Collected data:

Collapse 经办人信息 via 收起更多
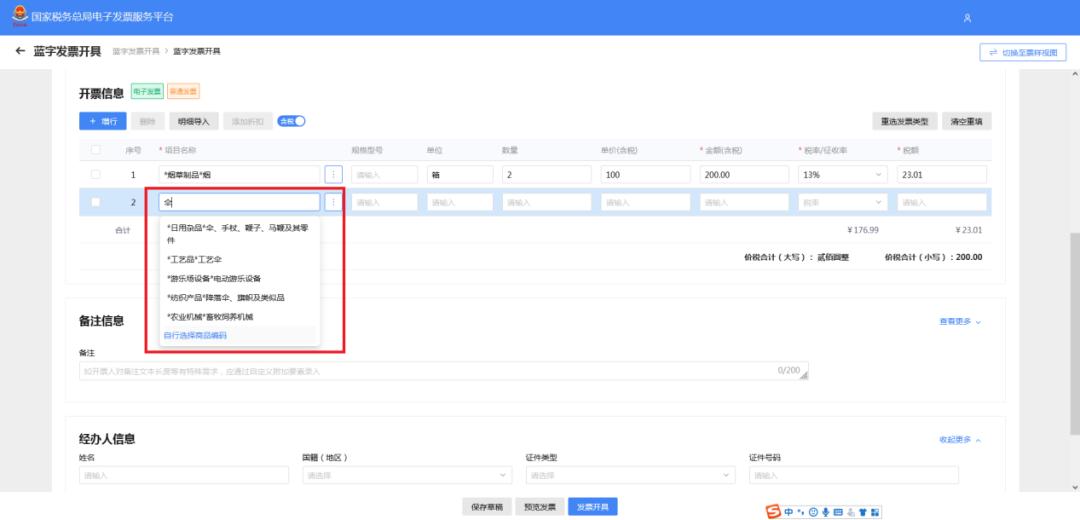 pos(959,440)
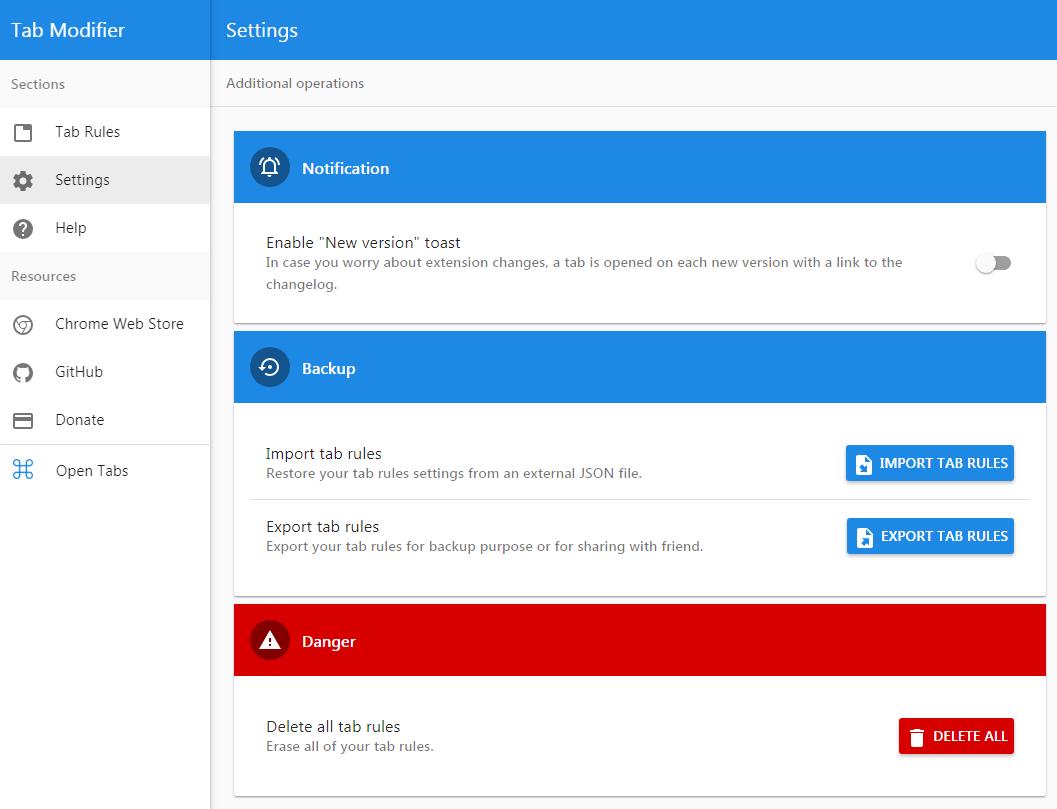Click the GitHub logo icon
This screenshot has height=809, width=1057.
[23, 371]
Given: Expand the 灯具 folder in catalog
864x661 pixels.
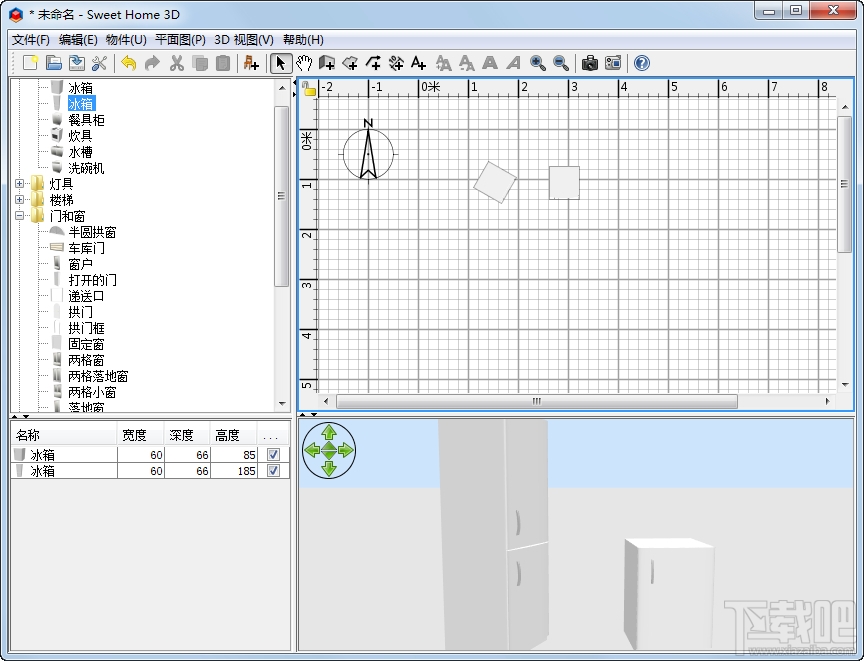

PROBLEM STATEMENT ▸ Write out each line of the data exactly; the images should be left out.

EXERCISE SOLUTION ▸
Collapse 经办人信息 via 收起更多
 pos(959,440)
Click the GitHub logo icon
This screenshot has height=809, width=1057.
[23, 371]
Given: Expand the 灯具 folder in catalog
864x661 pixels.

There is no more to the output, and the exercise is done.